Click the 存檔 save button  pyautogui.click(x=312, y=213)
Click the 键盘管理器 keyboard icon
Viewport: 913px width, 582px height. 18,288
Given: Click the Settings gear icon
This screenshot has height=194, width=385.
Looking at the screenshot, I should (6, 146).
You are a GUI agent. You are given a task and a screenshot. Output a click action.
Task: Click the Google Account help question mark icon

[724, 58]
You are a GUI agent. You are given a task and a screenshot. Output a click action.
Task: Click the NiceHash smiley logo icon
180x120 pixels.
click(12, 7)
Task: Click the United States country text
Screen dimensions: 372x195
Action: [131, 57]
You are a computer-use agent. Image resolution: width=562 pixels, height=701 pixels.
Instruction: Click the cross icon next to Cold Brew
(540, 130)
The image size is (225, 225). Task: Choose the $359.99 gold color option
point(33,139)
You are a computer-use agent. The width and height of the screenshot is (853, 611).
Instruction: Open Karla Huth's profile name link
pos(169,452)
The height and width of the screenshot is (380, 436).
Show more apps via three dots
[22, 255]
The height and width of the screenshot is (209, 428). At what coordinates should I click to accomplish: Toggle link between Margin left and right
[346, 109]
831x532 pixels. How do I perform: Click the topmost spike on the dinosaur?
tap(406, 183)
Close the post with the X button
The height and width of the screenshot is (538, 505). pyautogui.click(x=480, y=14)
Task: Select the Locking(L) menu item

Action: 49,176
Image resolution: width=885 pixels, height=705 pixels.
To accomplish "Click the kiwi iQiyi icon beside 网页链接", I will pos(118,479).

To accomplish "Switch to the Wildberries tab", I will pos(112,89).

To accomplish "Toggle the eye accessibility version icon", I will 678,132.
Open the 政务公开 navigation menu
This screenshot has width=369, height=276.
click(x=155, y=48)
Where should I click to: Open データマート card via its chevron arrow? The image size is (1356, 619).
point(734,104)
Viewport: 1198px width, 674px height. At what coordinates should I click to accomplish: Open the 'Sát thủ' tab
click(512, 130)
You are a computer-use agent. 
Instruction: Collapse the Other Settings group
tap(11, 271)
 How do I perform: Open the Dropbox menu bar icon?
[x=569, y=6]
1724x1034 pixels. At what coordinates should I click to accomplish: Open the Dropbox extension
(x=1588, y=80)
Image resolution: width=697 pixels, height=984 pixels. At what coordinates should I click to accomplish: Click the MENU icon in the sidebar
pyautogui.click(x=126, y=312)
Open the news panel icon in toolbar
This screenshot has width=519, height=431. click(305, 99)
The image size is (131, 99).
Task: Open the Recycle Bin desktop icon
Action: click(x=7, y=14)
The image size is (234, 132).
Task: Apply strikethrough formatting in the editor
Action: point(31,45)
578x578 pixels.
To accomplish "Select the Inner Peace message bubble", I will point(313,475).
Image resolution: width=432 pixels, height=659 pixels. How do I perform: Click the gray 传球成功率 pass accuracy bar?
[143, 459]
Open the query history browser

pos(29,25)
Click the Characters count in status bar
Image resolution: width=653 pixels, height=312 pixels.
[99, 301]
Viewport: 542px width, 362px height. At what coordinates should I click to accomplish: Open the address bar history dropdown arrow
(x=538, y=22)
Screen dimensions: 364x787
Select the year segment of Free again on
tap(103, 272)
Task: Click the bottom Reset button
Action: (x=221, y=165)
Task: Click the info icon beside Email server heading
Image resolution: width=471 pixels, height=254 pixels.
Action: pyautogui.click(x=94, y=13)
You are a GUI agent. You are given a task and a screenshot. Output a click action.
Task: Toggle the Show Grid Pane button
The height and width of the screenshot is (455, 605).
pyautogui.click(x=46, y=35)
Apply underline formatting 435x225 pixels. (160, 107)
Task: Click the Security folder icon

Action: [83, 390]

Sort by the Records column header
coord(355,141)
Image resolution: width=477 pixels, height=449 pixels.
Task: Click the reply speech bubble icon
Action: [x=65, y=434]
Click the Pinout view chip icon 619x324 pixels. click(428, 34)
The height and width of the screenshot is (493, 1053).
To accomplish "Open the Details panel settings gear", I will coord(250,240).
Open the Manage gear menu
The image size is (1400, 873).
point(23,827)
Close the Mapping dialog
* * * * *
WHAT THE EXERCISE ASKS >> In the material above, show every line where the word "will" turns up.

EXERCISE RESPONSE >>
To accomplish "Click the kiwi iQiyi icon beside 网页链接", I will pos(118,479).
To accomplish "Switch to the Wildberries tab", I will pos(112,89).
To accomplish "Toggle the eye accessibility version icon", I will 678,132.
To accomplish "Select the Inner Peace message bubble", I will point(313,475).
To accomplish "Open the Details panel settings gear", I will coord(250,240).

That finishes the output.